26 Responses to “AL Wild Card Series Game 2: The Ray Game”

  1. Westside guy on October 8th, 2022 3:14 pm

    Comong in late… doesn’t look like Toronto had any problem solving Ray, unfortunately.

  2. kmsandrbs on October 8th, 2022 4:29 pm

    Good time to get that first postseason hit, Crawford!

  3. Westside guy on October 8th, 2022 4:31 pm

    I did NOT see this Mariners team overcoming an 8-run deficit to tie this game!

    Hope the two Jays aren’t badly hurt though.

  4. kmsandrbs on October 8th, 2022 4:35 pm

    With that intentional walk … now I REALLY want Julio to score!

  5. Westside guy on October 8th, 2022 4:59 pm

    10-9 now! Wow!

  6. kmsandrbs on October 8th, 2022 5:01 pm

    Yeah yeah yeah!

  7. Westside guy on October 8th, 2022 5:01 pm

    Marc, Fangraphs, pretty much everyone mentioned that the one area the Mariners are unarguably better than Toronto is in the bullpen. This game certainly supports that idea.

  8. Westside guy on October 8th, 2022 5:05 pm

    Based loaded… wow.

  9. kmsandrbs on October 8th, 2022 5:05 pm

    How about a little more insurance here?

  10. Westside guy on October 8th, 2022 5:06 pm

    Cimber may walk in a little more insurance… haha.

  11. Westside guy on October 8th, 2022 5:07 pm

    It’s kind of annoying that the radio broadcast stream is consistently lagging Gameday by 30-60 seconds.

  12. kmsandrbs on October 8th, 2022 5:10 pm


  13. Westside guy on October 8th, 2022 5:12 pm

    They really want to win this game, apparently. But I’m surprised to see Kirby, too.

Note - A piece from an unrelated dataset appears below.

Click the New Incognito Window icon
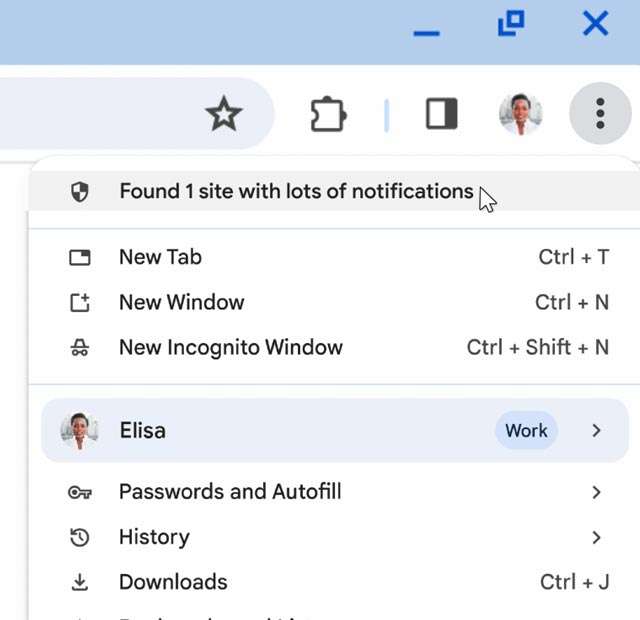The image size is (640, 620). click(x=80, y=348)
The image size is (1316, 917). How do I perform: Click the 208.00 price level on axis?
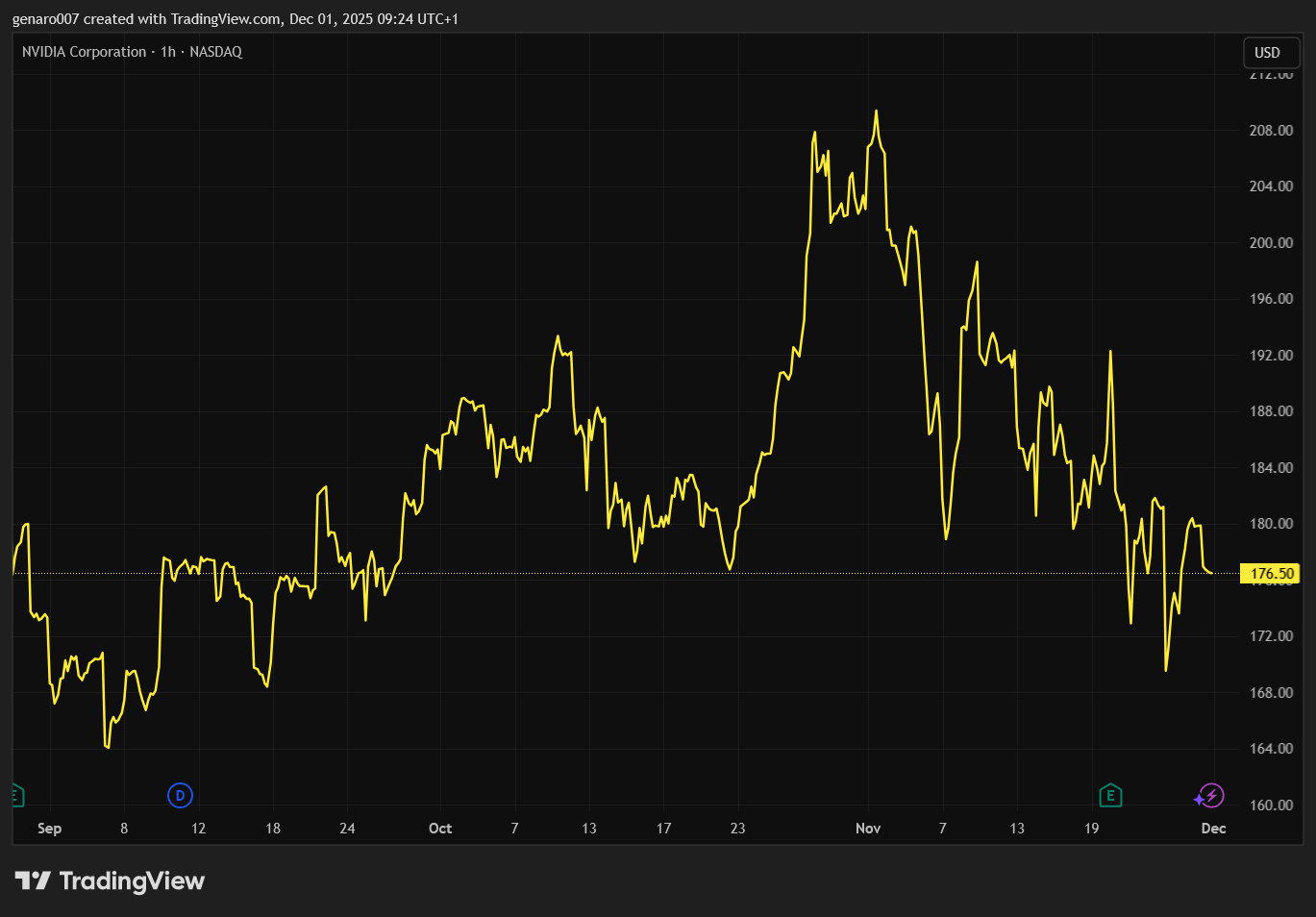[x=1271, y=131]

    Apparently Randy Johnson wasn’t available. 😛

  14. kmsandrbs on October 8th, 2022 5:13 pm

    Joined late … didn’t realize how much of the pen they burned through.

  15. Westside guy on October 8th, 2022 5:20 pm

    One out away!!

  16. kmsandrbs on October 8th, 2022 5:20 pm

    Kirby is battlin’ … making me sweat!

  17. kmsandrbs on October 8th, 2022 5:21 pm

    What a comeback! Holy cow!

  18. Westside guy on October 8th, 2022 5:22 pm


  19. Westside guy on October 8th, 2022 5:22 pm


  20. kmsandrbs on October 8th, 2022 5:22 pm

    Houston, here we come!

  21. eponymous coward on October 8th, 2022 5:42 pm

    It just continues…

  22. kmsandrbs on October 8th, 2022 5:47 pm

    According to FanGraphs, Blue Jays had a 99.2% win probability near the end of the 5th … and over 90% still in the top of the 8th!

  23. LongDistance on October 8th, 2022 10:48 pm

    My oh my…… ?

  24. LongDistance on October 9th, 2022 12:29 am

    Meant: !!!!

    Feels so good, although I don’t think people should be mouth on the floor amazed that the M’s could beat the Jays in 2022, regardless of stats.

    Although that game … absolutely speechless……

    Go M’s !

  25. EnglishMariner on October 9th, 2022 5:09 am

    I hope somewhere Derek and Dave are smiling

  26. Westside guy on October 9th, 2022 3:57 pm

    @EnglishMariner – I believe Dave is actually employed by the Mariners now… so I imagine he is smiling.